» Task instructions
The copy you produce must hold every record exactly, and none of the images.
··········
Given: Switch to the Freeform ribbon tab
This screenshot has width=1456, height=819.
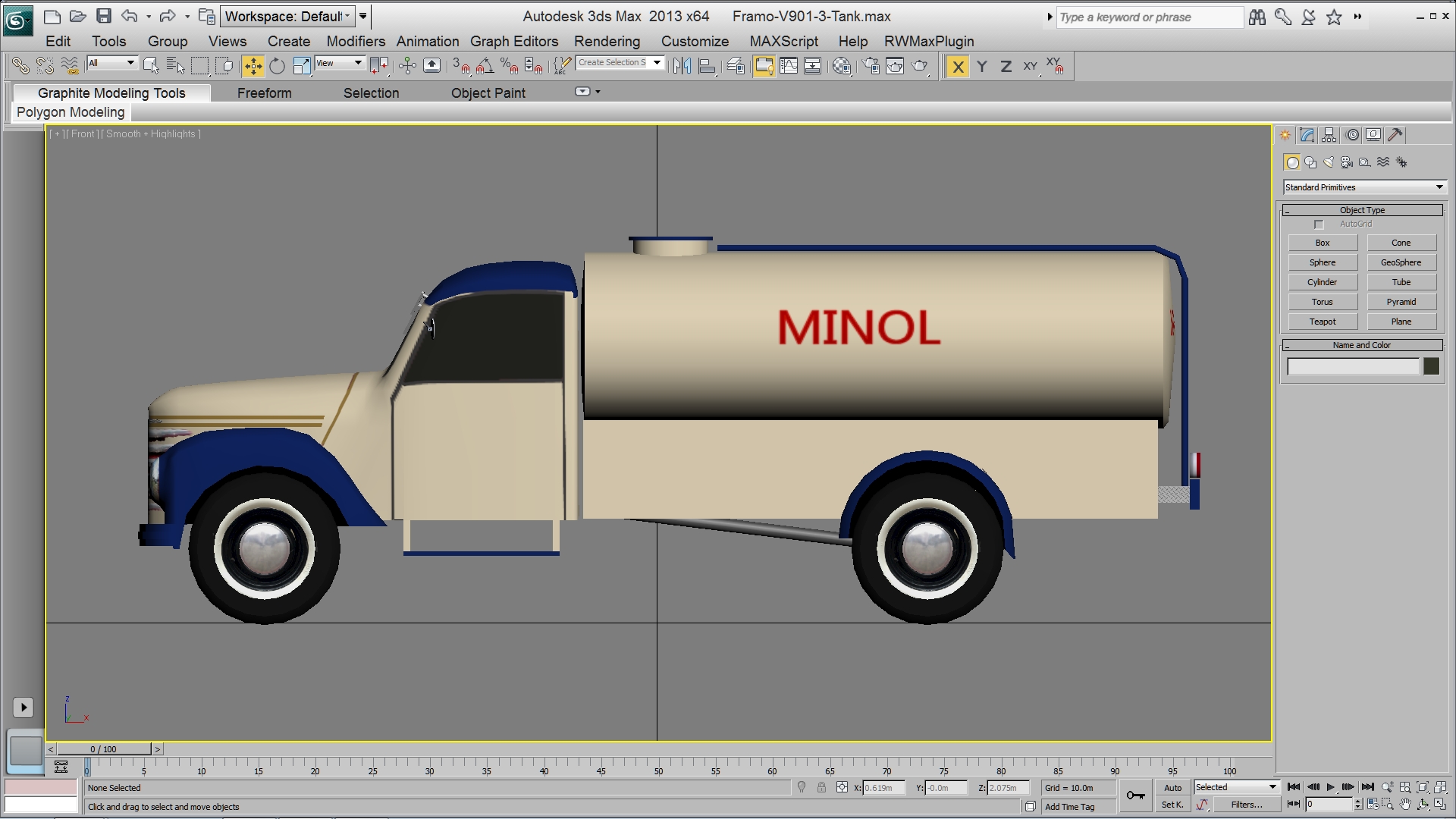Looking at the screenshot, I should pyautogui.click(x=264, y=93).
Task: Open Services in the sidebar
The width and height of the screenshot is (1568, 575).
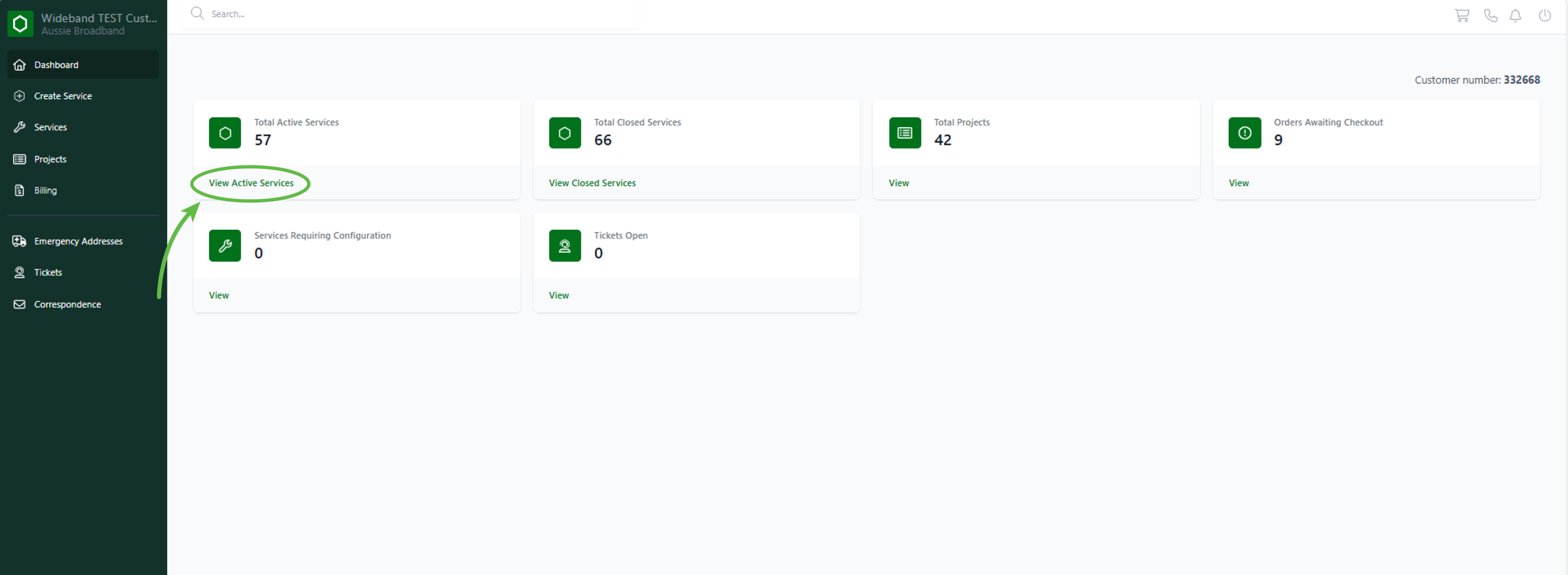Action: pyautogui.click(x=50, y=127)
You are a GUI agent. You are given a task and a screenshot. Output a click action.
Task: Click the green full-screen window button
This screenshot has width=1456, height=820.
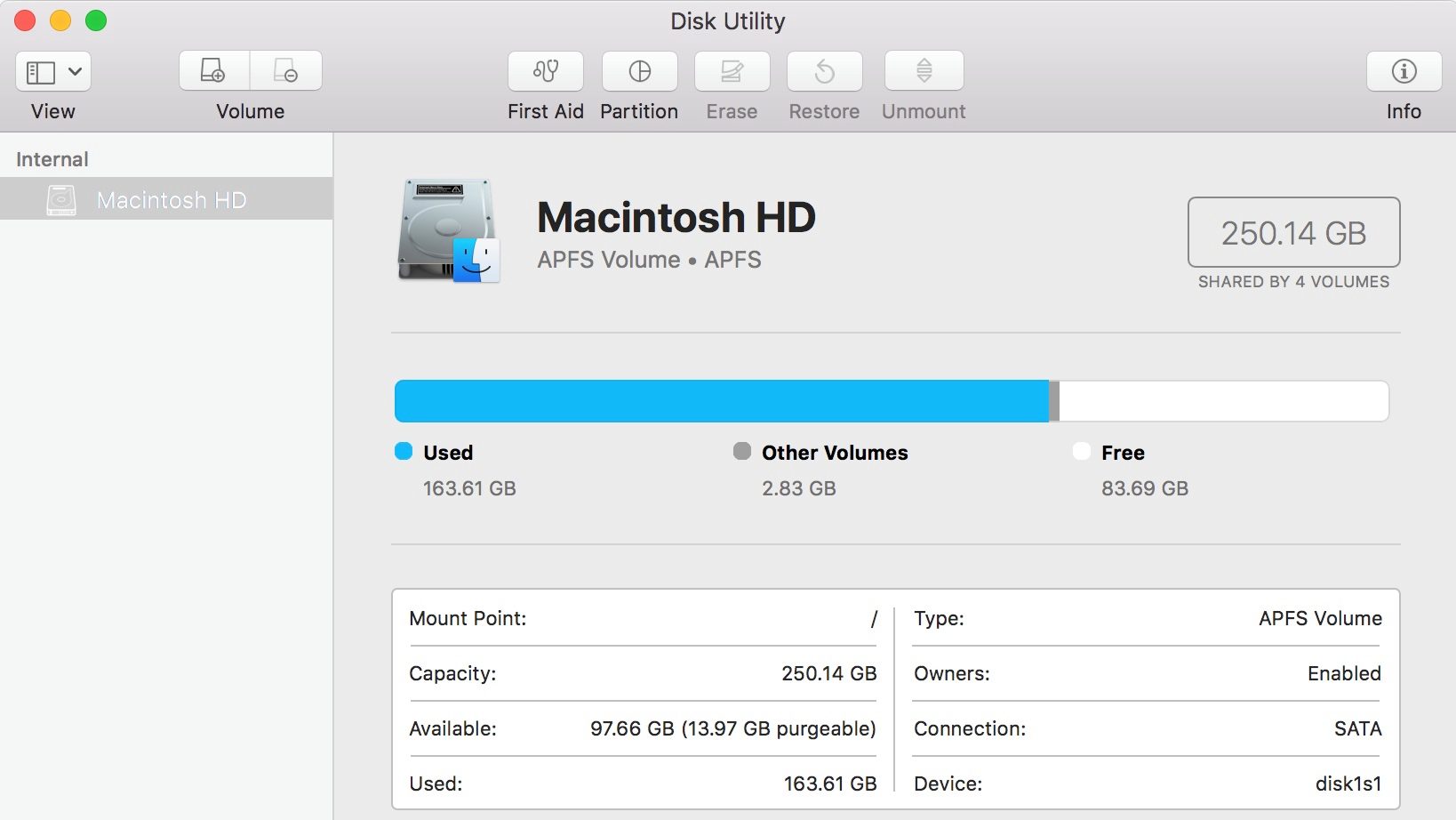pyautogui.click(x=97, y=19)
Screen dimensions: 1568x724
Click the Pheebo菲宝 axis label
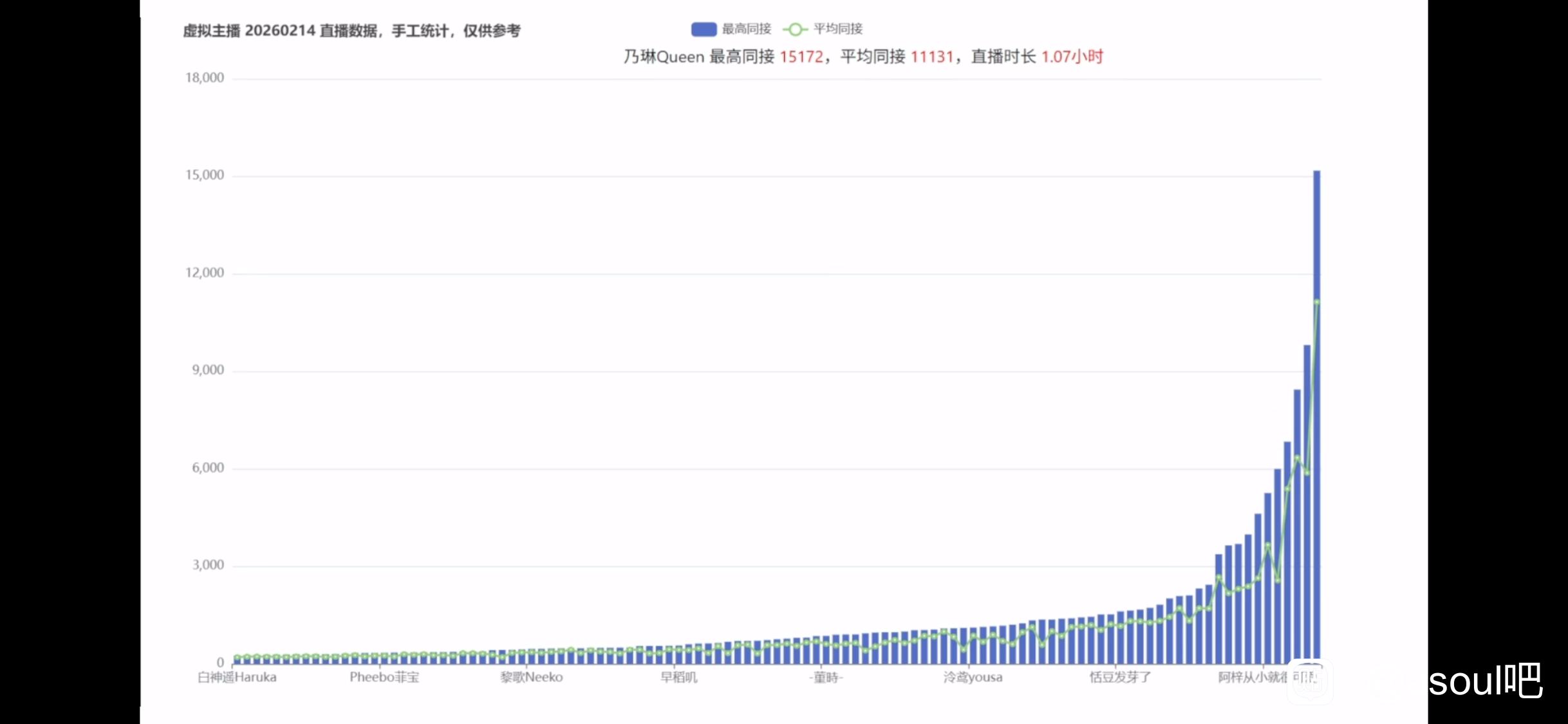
··········
» Answer for the task
Given: Switch to the Freeform ribbon tab
This screenshot has width=1456, height=819.
Looking at the screenshot, I should pyautogui.click(x=264, y=93).
Task: Open Services in the sidebar
The width and height of the screenshot is (1568, 575).
Action: pyautogui.click(x=50, y=127)
You are a GUI agent. You are given a task and a screenshot. Output a click action.
Task: Click the green full-screen window button
This screenshot has width=1456, height=820.
pyautogui.click(x=97, y=19)
Screen dimensions: 1568x724
Click the Pheebo菲宝 axis label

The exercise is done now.